Injuries and Other Damages

  • Physical Injuries claimed by Plaintiff:

    Plaintiff Jon Ternstrom conceded that his physical injuries were caused from the crash itself but claimed his injuries were exacerbated by the alleged delay in arrival of first responders. However, he admitted no medical provider had told him his injuries were, in fact, exacerbated.

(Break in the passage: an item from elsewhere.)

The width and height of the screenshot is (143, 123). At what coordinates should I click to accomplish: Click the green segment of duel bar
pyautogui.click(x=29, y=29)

  • Plaintiff Jon Ternstrom claimed he suffered from a nonspecific fear of flying without his cell phone caused by the lack of ELT signal and allegedly resulting delay of first responders' arrival to the crash site. His fear of flying without his cell phone allegedly kept him from flying missions, so he only flew as a maintenance pilot. As a result, he claimed he would not be promoted to Chief Warrant Officer 5, and would be forced to retire as a CW4.

    Plaintiff Maria Ternstrom claimed loss of consortium damages stemming from her husband's alleged emotional harm due to his not being able to fly missions.

Special Damages

  • Special Damages Claimed - Past Medical: 0
  • Special Damages Claimed - Future Medical: 0
  • Special Damages Claimed - Past Lost Earnings: 0
  • Special Damages Claimed - Future Lost Earnings: $3,212,931.52

Demands and Offers

  • Defendant Final Offer before Trial: Rule 68 Offer to the Ternstroms in August 2017 for $55,000.